● **Задание**: Переведите на английский язык предложение из фрагмента о терапевтической работе с детьми: «На первый взгляд, это делает практически невыполнимой задачу выявления отличий и исключений, а также вовлечения ребенка в конструирование нового „решения“».

● **Фрагмент документа**:
····················
Интернализации проблемных дискурсов способствует видение собственных жизненных обстоятельств исключительно как «обьективных фактов», сформированное и закрепленное всем социальным контекстом жизни взрослых и детей. Зачастую весь опыт взаимодействия ребенка с миром, в котором он выступает как объект воздействия, способствует этой интернализации. Другими ситуациями этой интернализации являются так называемые «трудные» терапевтические случаи, когда с особой силой обнаруживает себя так называемая «ригидность» ребенка. Это касается так называемых тревожных детей или детей, переживших ту или иную психологическую или физическую травму.

Часто в работе особенно заметно стремление ребенка, пережившего подобную травму, к постоянному ригидному воспроизведению (в рисунке, игре) травмирующей или ритуализированной, «привычной» для него ситуации. На первый взгляд, это делает практически невыполнимой задачу выявления отличий и исключений, а также вовлечения ребенка в конструирование нового «решения». Кроме того, казалось бы, здесь нужно учитывать и уже упоминавшуюся проблему видимого отсутствия у ребенка такого накопленного опыта, на который можно было бы опираться в поиске исключений и который можно было бы исследовать для выявления ресурсов будущих изменений. Однако необходимо помнить, что наряду с важностью для ребенка устойчивых, регулярно воспроизводимых форм существования можно говорить об очевидной динамичности детского развития, об опробывающем, экпериментальном, игровом характере взаимодействия ребенка с миром.
····················
● **Представленные записи**:
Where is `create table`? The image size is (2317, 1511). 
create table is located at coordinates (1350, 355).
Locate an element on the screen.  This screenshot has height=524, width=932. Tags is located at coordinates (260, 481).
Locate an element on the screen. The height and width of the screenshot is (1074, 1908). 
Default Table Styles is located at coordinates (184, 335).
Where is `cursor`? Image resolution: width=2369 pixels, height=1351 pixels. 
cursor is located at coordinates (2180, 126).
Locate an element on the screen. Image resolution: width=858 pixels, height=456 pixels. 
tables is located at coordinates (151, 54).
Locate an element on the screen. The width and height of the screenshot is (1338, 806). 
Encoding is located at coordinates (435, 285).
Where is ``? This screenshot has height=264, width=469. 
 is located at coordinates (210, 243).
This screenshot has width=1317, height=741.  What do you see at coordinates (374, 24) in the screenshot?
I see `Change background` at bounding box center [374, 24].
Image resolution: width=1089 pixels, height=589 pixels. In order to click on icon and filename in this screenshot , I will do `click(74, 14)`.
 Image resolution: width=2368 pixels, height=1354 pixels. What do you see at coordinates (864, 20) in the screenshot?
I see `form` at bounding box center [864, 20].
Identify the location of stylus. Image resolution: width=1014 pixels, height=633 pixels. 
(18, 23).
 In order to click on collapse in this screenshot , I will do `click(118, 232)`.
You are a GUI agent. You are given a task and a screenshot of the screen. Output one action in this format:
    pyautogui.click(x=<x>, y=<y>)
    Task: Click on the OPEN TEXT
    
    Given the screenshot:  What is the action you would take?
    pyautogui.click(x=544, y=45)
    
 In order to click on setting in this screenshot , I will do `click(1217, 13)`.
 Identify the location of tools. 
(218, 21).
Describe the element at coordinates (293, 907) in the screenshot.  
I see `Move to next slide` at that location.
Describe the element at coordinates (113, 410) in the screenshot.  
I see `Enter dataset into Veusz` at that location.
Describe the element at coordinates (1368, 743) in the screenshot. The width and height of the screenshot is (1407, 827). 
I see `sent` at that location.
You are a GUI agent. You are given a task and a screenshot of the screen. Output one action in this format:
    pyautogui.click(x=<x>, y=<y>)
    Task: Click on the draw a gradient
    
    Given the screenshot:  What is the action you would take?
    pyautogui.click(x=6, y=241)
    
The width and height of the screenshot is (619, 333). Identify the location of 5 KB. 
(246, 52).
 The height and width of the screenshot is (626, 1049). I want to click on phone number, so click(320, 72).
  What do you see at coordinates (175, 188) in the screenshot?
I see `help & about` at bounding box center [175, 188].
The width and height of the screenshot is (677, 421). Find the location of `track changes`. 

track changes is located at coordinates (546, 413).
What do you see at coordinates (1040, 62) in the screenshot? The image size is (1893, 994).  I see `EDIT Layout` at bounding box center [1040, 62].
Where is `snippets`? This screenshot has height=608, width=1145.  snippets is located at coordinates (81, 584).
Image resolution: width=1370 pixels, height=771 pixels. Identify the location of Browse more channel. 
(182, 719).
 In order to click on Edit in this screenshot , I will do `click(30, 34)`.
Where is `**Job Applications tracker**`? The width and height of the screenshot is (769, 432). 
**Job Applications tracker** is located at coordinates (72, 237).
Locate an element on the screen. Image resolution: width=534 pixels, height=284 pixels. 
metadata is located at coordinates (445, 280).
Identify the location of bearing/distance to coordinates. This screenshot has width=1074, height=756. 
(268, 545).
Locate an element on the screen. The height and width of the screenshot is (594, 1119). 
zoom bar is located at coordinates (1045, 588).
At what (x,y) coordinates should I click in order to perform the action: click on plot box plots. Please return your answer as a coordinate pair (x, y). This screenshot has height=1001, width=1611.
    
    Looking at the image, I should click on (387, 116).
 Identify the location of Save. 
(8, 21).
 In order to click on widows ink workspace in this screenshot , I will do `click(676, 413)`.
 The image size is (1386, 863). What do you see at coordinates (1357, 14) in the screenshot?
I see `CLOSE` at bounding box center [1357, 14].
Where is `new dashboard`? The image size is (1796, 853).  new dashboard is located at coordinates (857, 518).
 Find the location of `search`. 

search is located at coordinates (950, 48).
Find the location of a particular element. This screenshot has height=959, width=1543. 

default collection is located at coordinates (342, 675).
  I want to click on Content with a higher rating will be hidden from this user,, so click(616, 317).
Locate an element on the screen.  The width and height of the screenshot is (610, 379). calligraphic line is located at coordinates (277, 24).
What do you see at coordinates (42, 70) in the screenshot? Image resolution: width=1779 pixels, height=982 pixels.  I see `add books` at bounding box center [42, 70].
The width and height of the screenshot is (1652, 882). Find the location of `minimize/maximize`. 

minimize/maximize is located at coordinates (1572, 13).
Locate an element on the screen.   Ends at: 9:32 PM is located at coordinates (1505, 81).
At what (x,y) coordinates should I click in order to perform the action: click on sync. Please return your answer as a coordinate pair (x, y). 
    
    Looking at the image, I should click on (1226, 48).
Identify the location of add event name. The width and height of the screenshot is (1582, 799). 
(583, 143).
····················
● **Ответ**: At first glance, this makes the task of identifying differences and exceptions, as well as involving the child in constructing a new "solution," practically impossible.